* [RECORDS FOR THIS EXERCISE]:

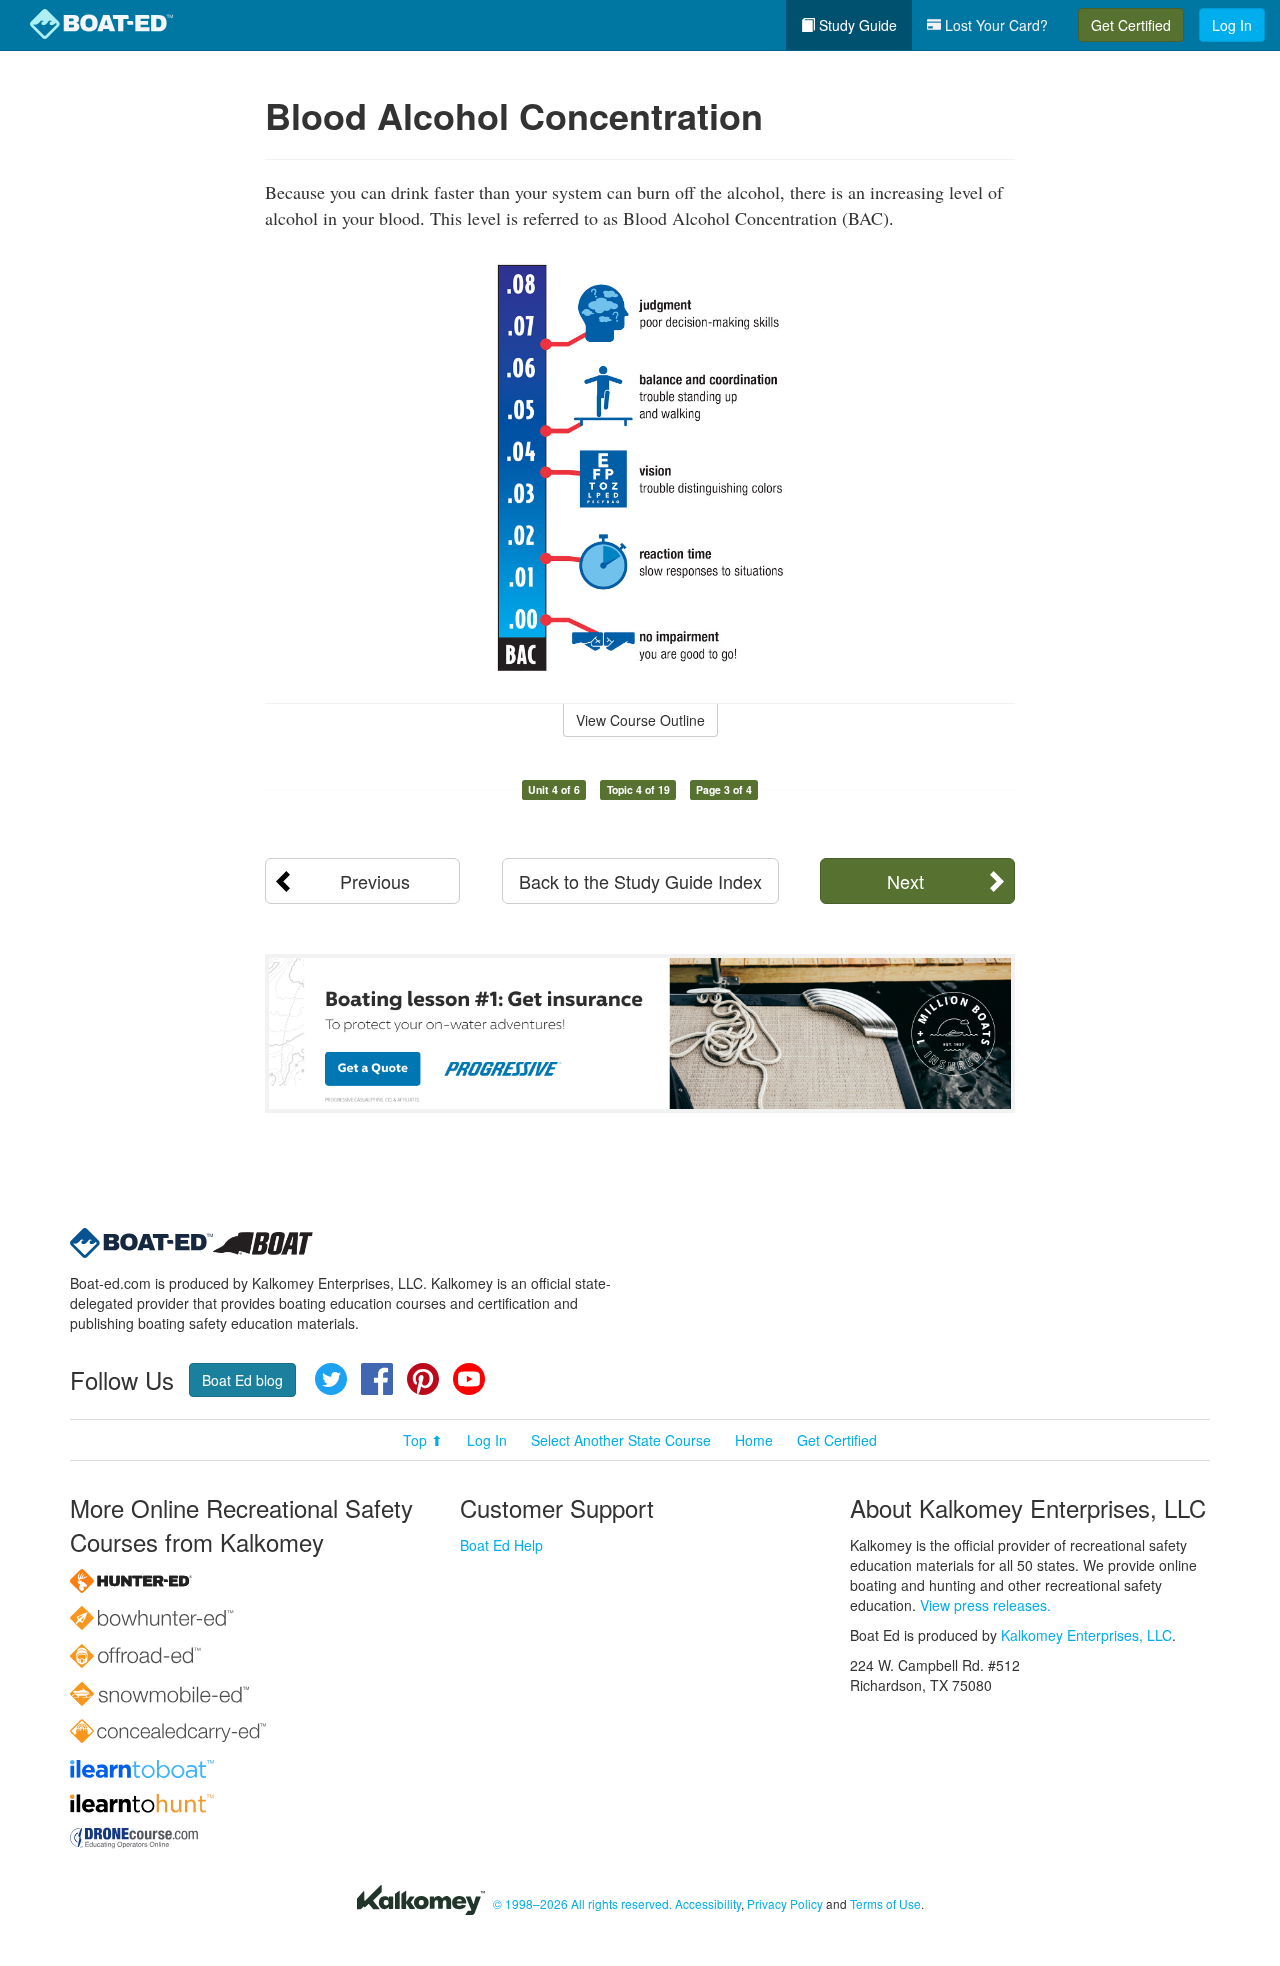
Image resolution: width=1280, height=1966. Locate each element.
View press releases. (985, 1605)
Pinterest (423, 1379)
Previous (375, 881)
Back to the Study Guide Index (640, 881)
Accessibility (708, 1903)
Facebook (377, 1379)
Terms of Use (885, 1903)
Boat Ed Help (501, 1545)
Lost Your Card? (994, 25)
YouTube (469, 1379)
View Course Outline (640, 720)
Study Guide (856, 25)
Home (754, 1440)
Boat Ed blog (242, 1380)
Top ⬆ (423, 1440)
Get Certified (1131, 25)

* [TASK INSTRUCTIONS]:
Everything in the data except the pictures must appear in your answer unchanged.

* [RESULT OF THE EXERCISE]:
Image resolution: width=1280, height=1966. Locate each element.
View press releases. (985, 1605)
Pinterest (423, 1379)
Previous (375, 881)
Back to the Study Guide Index (640, 881)
Accessibility (708, 1903)
Facebook (377, 1379)
Terms of Use (885, 1903)
Boat Ed Help (501, 1545)
Lost Your Card? (994, 25)
YouTube (469, 1379)
View Course Outline (640, 720)
Study Guide (856, 25)
Home (754, 1440)
Boat Ed blog (242, 1380)
Top ⬆ (423, 1440)
Get Certified (1131, 25)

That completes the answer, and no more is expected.